#### [EXERCISE DETAILS]
Line by line, output the material without altering anything.

#### [GIVEN DATA]
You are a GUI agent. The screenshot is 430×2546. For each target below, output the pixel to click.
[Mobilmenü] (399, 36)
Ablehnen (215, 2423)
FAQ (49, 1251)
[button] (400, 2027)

#### [SOLUTION TO THIS TASK]
You are a GUI agent. The screenshot is 430×2546. For each target below, output the pixel to click.
[Mobilmenü] (399, 36)
Ablehnen (215, 2423)
FAQ (49, 1251)
[button] (400, 2027)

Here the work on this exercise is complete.